-- start PASSAGE SHOWN --
District of Squamish wants BC to enact legislation that will empower local governments to regulate cooking and heating installations in new and existing buildings.

Many existing and new buildings rely on gas or oil for cooking, air and water heating, and have high greenhouse gas emissions footprints even at Step 5 of the BC Energy Step Code, the district says.

Currently, local governments are restricted in their ability to regulate the sale, rental, and installation of cooking, heating and hot water systems in new and existing buildings.

The district wants the province to create a new law that will empower local governments to regulate the cooking and heating systems.

The district also wants the BC government to enact Property Assessed Clean Energy (PACE) legislation to develop a “pay as you save” energy retrofit incentive program for residential and commercial building owners.

A Property Assessed Clean Energy (PACE) program is an effective way to facilitate critical building retrofits, but existing legislation creates a significant administrative burden and other barriers for local governments wanting to implement the program, district says.
-- end PASSAGE SHOWN --
-- start GIVEN DATA --
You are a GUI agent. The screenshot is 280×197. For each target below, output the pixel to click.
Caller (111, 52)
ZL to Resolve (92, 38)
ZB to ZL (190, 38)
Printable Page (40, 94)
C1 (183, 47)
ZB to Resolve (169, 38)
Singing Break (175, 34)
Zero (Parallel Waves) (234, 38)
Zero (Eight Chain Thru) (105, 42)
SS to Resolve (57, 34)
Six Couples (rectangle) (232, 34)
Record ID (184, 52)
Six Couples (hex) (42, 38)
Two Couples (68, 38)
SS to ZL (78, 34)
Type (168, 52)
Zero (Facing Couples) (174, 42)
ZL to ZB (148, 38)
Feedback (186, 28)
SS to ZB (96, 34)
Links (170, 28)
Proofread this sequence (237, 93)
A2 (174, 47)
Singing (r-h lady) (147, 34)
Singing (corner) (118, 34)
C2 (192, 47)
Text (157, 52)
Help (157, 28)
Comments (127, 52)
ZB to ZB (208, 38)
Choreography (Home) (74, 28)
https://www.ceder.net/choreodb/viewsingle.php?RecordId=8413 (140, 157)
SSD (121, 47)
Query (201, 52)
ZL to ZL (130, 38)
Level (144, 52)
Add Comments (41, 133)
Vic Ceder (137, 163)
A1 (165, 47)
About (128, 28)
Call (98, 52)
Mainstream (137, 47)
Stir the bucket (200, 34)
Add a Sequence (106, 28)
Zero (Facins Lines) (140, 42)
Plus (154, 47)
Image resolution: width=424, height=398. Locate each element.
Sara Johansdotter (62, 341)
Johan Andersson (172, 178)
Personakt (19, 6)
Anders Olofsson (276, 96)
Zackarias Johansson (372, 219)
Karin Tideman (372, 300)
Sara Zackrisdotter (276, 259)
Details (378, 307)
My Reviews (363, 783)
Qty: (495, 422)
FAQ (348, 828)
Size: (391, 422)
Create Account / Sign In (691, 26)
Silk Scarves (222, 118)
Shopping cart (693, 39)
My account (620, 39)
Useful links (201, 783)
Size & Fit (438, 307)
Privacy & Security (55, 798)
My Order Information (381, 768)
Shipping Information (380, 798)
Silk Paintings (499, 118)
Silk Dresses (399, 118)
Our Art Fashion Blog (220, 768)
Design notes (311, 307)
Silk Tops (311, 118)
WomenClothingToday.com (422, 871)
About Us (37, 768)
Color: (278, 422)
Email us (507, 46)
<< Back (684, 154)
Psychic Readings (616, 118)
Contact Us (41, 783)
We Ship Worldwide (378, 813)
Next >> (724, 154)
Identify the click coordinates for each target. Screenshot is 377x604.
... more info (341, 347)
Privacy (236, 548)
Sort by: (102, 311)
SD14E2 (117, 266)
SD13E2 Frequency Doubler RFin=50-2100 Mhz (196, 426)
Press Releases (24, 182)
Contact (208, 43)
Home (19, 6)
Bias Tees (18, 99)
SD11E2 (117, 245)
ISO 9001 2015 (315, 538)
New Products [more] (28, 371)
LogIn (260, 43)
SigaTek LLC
-- end GIVEN DATA --
## YOUR TASKS
A: Repeat the Squamish passage word for word from "Currently, local governments" to "and heating systems.".
B: Answer these questions using the Squamish passage:
(i) Which step of the BC Energy Step Code is named?
(ii) What does the abbreviation PACE stand for?
(iii) What kind of incentive program would the PACE legislation be used to develop?
These records have no connection to the Squamish passage.

## THE ANSWERS
A:
Currently, local governments are restricted in their ability to regulate the sale, rental, and installation of cooking, heating and hot water systems in new and existing buildings.

The district wants the province to create a new law that will empower local governments to regulate the cooking and heating systems.

B:
(i) Step 5
(ii) Property Assessed Clean Energy
(iii) A "pay as you save" energy retrofit incentive program for residential and commercial building owners